● **Given data**
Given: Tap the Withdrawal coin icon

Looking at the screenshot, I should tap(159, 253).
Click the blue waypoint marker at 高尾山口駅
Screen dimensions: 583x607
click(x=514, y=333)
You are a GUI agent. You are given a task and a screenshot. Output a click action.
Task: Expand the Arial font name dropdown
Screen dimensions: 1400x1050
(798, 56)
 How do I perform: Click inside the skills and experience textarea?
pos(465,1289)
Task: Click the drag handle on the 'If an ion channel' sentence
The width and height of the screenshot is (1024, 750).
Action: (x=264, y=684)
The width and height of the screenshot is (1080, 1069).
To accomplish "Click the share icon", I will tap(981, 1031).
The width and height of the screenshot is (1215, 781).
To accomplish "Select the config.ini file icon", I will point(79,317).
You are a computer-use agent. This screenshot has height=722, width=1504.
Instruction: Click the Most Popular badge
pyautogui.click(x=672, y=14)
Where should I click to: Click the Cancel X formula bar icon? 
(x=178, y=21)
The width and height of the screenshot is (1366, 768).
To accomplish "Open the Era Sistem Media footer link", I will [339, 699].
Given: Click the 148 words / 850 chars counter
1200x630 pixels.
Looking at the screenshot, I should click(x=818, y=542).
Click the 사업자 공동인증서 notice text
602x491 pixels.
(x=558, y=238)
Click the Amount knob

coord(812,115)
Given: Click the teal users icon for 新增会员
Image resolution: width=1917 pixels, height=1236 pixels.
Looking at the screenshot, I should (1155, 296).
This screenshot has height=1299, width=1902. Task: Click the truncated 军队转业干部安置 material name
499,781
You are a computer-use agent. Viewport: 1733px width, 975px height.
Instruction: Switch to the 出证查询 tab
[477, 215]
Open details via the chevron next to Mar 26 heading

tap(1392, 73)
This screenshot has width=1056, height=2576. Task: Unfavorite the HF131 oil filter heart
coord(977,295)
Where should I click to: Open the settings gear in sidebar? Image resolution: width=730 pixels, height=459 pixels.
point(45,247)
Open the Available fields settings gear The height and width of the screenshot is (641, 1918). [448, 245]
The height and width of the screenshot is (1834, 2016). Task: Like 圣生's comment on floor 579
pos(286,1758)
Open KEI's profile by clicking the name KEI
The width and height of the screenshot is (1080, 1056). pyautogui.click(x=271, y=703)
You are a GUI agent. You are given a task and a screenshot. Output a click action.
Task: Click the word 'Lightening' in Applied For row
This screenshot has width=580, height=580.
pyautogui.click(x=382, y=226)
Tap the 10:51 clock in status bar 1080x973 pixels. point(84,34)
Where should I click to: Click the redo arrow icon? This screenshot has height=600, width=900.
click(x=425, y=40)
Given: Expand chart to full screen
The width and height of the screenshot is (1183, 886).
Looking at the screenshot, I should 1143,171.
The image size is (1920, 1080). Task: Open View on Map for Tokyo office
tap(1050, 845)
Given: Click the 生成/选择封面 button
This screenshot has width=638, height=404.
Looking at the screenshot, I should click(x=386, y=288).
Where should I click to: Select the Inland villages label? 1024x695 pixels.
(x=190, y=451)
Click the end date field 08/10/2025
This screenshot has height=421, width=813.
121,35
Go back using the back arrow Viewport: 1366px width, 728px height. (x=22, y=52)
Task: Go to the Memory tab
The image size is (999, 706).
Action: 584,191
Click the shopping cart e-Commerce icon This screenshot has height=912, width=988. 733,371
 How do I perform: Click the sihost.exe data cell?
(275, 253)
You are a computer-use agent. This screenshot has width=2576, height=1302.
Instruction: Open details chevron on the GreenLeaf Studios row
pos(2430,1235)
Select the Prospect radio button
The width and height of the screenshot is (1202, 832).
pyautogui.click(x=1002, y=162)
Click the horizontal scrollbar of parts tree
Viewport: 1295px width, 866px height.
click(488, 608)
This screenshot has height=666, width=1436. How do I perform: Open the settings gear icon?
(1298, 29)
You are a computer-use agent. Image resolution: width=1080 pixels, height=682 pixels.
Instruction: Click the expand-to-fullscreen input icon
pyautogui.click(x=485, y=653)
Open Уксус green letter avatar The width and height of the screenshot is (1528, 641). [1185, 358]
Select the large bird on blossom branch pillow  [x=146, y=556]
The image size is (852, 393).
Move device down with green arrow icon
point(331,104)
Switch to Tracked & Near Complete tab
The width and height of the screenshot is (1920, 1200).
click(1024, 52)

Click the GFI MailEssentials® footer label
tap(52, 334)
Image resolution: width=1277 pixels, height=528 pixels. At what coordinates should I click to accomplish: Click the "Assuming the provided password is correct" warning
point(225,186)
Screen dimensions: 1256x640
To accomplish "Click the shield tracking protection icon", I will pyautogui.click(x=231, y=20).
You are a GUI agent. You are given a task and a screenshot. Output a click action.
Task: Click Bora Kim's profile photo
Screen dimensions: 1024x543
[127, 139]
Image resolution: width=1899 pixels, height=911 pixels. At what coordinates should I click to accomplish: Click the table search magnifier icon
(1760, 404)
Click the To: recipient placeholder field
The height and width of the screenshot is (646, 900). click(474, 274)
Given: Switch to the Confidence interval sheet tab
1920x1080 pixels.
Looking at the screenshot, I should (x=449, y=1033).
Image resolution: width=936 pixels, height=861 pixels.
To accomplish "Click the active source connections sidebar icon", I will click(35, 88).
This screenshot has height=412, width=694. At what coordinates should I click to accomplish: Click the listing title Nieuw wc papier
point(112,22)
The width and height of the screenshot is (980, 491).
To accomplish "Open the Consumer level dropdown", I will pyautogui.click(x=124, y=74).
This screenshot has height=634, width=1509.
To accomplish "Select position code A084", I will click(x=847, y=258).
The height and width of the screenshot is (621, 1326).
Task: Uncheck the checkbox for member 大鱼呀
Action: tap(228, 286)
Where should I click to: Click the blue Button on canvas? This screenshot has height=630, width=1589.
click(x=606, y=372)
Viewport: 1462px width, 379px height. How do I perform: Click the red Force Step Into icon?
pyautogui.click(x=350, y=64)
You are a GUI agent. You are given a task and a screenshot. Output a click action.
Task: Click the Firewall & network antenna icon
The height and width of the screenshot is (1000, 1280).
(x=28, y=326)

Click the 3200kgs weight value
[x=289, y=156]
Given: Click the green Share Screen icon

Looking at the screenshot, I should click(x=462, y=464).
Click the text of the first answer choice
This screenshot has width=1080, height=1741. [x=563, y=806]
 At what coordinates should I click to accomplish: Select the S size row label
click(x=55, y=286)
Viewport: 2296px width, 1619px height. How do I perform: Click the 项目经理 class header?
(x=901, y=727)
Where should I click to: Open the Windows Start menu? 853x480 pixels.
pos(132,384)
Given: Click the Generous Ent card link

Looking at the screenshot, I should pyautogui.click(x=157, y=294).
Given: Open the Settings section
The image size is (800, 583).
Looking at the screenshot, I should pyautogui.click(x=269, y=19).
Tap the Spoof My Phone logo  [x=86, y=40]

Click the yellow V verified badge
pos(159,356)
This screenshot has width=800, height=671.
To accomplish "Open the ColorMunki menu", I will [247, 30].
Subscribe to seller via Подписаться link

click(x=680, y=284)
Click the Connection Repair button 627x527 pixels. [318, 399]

● **Prompt**
Please format every line of the material above as a Markdown table with two columns, Row and Line. Number the rows and leave out the blank lines.

● **Exercise output**
| Row | Line |
|---|---|
| 1 | Given: Tap the Withdrawal coin icon |
| 2 | Looking at the screenshot, I should tap(159, 253). |
| 3 | Click the blue waypoint marker at 高尾山口駅 |
| 4 | Screen dimensions: 583x607 |
| 5 | click(x=514, y=333) |
| 6 | You are a GUI agent. You are given a task and a screenshot. Output a click action. |
| 7 | Task: Expand the Arial font name dropdown |
| 8 | Screen dimensions: 1400x1050 |
| 9 | (798, 56) |
| 10 |  How do I perform: Click inside the skills and experience textarea? |
| 11 | pos(465,1289) |
| 12 | Task: Click the drag handle on the 'If an ion channel' sentence |
| 13 | The width and height of the screenshot is (1024, 750). |
| 14 | Action: (x=264, y=684) |
| 15 | The width and height of the screenshot is (1080, 1069). |
| 16 | To accomplish "Click the share icon", I will tap(981, 1031). |
| 17 | The width and height of the screenshot is (1215, 781). |
| 18 | To accomplish "Select the config.ini file icon", I will point(79,317). |
| 19 | You are a computer-use agent. This screenshot has height=722, width=1504. |
| 20 | Instruction: Click the Most Popular badge |
| 21 | pyautogui.click(x=672, y=14) |
| 22 | Where should I click to: Click the Cancel X formula bar icon?  |
| 23 | (x=178, y=21) |
| 24 | The width and height of the screenshot is (1366, 768). |
| 25 | To accomplish "Open the Era Sistem Media footer link", I will [339, 699]. |
| 26 | Given: Click the 148 words / 850 chars counter |
| 27 | 1200x630 pixels. |
| 28 | Looking at the screenshot, I should click(x=818, y=542). |
| 29 | Click the 사업자 공동인증서 notice text |
| 30 | 602x491 pixels. |
| 31 | (x=558, y=238) |
| 32 | Click the Amount knob |
| 33 | coord(812,115) |
| 34 | Given: Click the teal users icon for 新增会员 |
| 35 | Image resolution: width=1917 pixels, height=1236 pixels. |
| 36 | Looking at the screenshot, I should (1155, 296). |
| 37 | This screenshot has height=1299, width=1902. Task: Click the truncated 军队转业干部安置 material name |
| 38 | 499,781 |
| 39 | You are a computer-use agent. Viewport: 1733px width, 975px height. |
| 40 | Instruction: Switch to the 出证查询 tab |
| 41 | [477, 215] |
| 42 | Open details via the chevron next to Mar 26 heading |
| 43 | tap(1392, 73) |
| 44 | This screenshot has width=1056, height=2576. Task: Unfavorite the HF131 oil filter heart |
| 45 | coord(977,295) |
| 46 | Where should I click to: Open the settings gear in sidebar? Image resolution: width=730 pixels, height=459 pixels. |
| 47 | point(45,247) |
| 48 | Open the Available fields settings gear The height and width of the screenshot is (641, 1918). [448, 245] |
| 49 | The height and width of the screenshot is (1834, 2016). Task: Like 圣生's comment on floor 579 |
| 50 | pos(286,1758) |
| 51 | Open KEI's profile by clicking the name KEI |
| 52 | The width and height of the screenshot is (1080, 1056). pyautogui.click(x=271, y=703) |
| 53 | You are a GUI agent. You are given a task and a screenshot. Output a click action. |
| 54 | Task: Click the word 'Lightening' in Applied For row |
| 55 | This screenshot has width=580, height=580. |
| 56 | pyautogui.click(x=382, y=226) |
| 57 | Tap the 10:51 clock in status bar 1080x973 pixels. point(84,34) |
| 58 | Where should I click to: Click the redo arrow icon? This screenshot has height=600, width=900. |
| 59 | click(x=425, y=40) |
| 60 | Given: Expand chart to full screen |
| 61 | The width and height of the screenshot is (1183, 886). |
| 62 | Looking at the screenshot, I should 1143,171. |
| 63 | The image size is (1920, 1080). Task: Open View on Map for Tokyo office |
| 64 | tap(1050, 845) |
| 65 | Given: Click the 生成/选择封面 button |
| 66 | This screenshot has width=638, height=404. |
| 67 | Looking at the screenshot, I should click(x=386, y=288). |
| 68 | Where should I click to: Select the Inland villages label? 1024x695 pixels. |
| 69 | (x=190, y=451) |
| 70 | Click the end date field 08/10/2025 |
| 71 | This screenshot has height=421, width=813. |
| 72 | 121,35 |
| 73 | Go back using the back arrow Viewport: 1366px width, 728px height. (x=22, y=52) |
| 74 | Task: Go to the Memory tab |
| 75 | The image size is (999, 706). |
| 76 | Action: 584,191 |
| 77 | Click the shopping cart e-Commerce icon This screenshot has height=912, width=988. 733,371 |
| 78 |  How do I perform: Click the sihost.exe data cell? |
| 79 | (275, 253) |
| 80 | You are a computer-use agent. This screenshot has width=2576, height=1302. |
| 81 | Instruction: Open details chevron on the GreenLeaf Studios row |
| 82 | pos(2430,1235) |
| 83 | Select the Prospect radio button |
| 84 | The width and height of the screenshot is (1202, 832). |
| 85 | pyautogui.click(x=1002, y=162) |
| 86 | Click the horizontal scrollbar of parts tree |
| 87 | Viewport: 1295px width, 866px height. |
| 88 | click(488, 608) |
| 89 | This screenshot has height=666, width=1436. How do I perform: Open the settings gear icon? |
| 90 | (1298, 29) |
| 91 | You are a computer-use agent. Image resolution: width=1080 pixels, height=682 pixels. |
| 92 | Instruction: Click the expand-to-fullscreen input icon |
| 93 | pyautogui.click(x=485, y=653) |
| 94 | Open Уксус green letter avatar The width and height of the screenshot is (1528, 641). [1185, 358] |
| 95 | Select the large bird on blossom branch pillow  [x=146, y=556] |
| 96 | The image size is (852, 393). |
| 97 | Move device down with green arrow icon |
| 98 | point(331,104) |
| 99 | Switch to Tracked & Near Complete tab |
| 100 | The width and height of the screenshot is (1920, 1200). |
| 101 | click(1024, 52) |
| 102 | Click the GFI MailEssentials® footer label |
| 103 | tap(52, 334) |
| 104 | Image resolution: width=1277 pixels, height=528 pixels. At what coordinates should I click to accomplish: Click the "Assuming the provided password is correct" warning |
| 105 | point(225,186) |
| 106 | Screen dimensions: 1256x640 |
| 107 | To accomplish "Click the shield tracking protection icon", I will pyautogui.click(x=231, y=20). |
| 108 | You are a GUI agent. You are given a task and a screenshot. Output a click action. |
| 109 | Task: Click Bora Kim's profile photo |
| 110 | Screen dimensions: 1024x543 |
| 111 | [127, 139] |
| 112 | Image resolution: width=1899 pixels, height=911 pixels. At what coordinates should I click to accomplish: Click the table search magnifier icon |
| 113 | (1760, 404) |
| 114 | Click the To: recipient placeholder field |
| 115 | The height and width of the screenshot is (646, 900). click(474, 274) |
| 116 | Given: Switch to the Confidence interval sheet tab |
| 117 | 1920x1080 pixels. |
| 118 | Looking at the screenshot, I should (x=449, y=1033). |
| 119 | Image resolution: width=936 pixels, height=861 pixels. |
| 120 | To accomplish "Click the active source connections sidebar icon", I will click(35, 88). |
| 121 | This screenshot has height=412, width=694. At what coordinates should I click to accomplish: Click the listing title Nieuw wc papier |
| 122 | point(112,22) |
| 123 | The width and height of the screenshot is (980, 491). |
| 124 | To accomplish "Open the Consumer level dropdown", I will pyautogui.click(x=124, y=74). |
| 125 | This screenshot has height=634, width=1509. |
| 126 | To accomplish "Select position code A084", I will click(x=847, y=258). |
| 127 | The height and width of the screenshot is (621, 1326). |
| 128 | Task: Uncheck the checkbox for member 大鱼呀 |
| 129 | Action: tap(228, 286) |
| 130 | Where should I click to: Click the blue Button on canvas? This screenshot has height=630, width=1589. |
| 131 | click(x=606, y=372) |
| 132 | Viewport: 1462px width, 379px height. How do I perform: Click the red Force Step Into icon? |
| 133 | pyautogui.click(x=350, y=64) |
| 134 | You are a GUI agent. You are given a task and a screenshot. Output a click action. |
| 135 | Task: Click the Firewall & network antenna icon |
| 136 | The height and width of the screenshot is (1000, 1280). |
| 137 | (x=28, y=326) |
| 138 | Click the 3200kgs weight value |
| 139 | [x=289, y=156] |
| 140 | Given: Click the green Share Screen icon |
| 141 | Looking at the screenshot, I should click(x=462, y=464). |
| 142 | Click the text of the first answer choice |
| 143 | This screenshot has width=1080, height=1741. [x=563, y=806] |
| 144 |  At what coordinates should I click to accomplish: Select the S size row label |
| 145 | click(x=55, y=286) |
| 146 | Viewport: 2296px width, 1619px height. How do I perform: Click the 项目经理 class header? |
| 147 | (x=901, y=727) |
| 148 | Where should I click to: Open the Windows Start menu? 853x480 pixels. |
| 149 | pos(132,384) |
| 150 | Given: Click the Generous Ent card link |
| 151 | Looking at the screenshot, I should pyautogui.click(x=157, y=294). |
| 152 | Given: Open the Settings section |
| 153 | The image size is (800, 583). |
| 154 | Looking at the screenshot, I should pyautogui.click(x=269, y=19). |
| 155 | Tap the Spoof My Phone logo  [x=86, y=40] |
| 156 | Click the yellow V verified badge |
| 157 | pos(159,356) |
| 158 | This screenshot has width=800, height=671. |
| 159 | To accomplish "Open the ColorMunki menu", I will [247, 30]. |
| 160 | Subscribe to seller via Подписаться link |
| 161 | click(x=680, y=284) |
| 162 | Click the Connection Repair button 627x527 pixels. [318, 399] |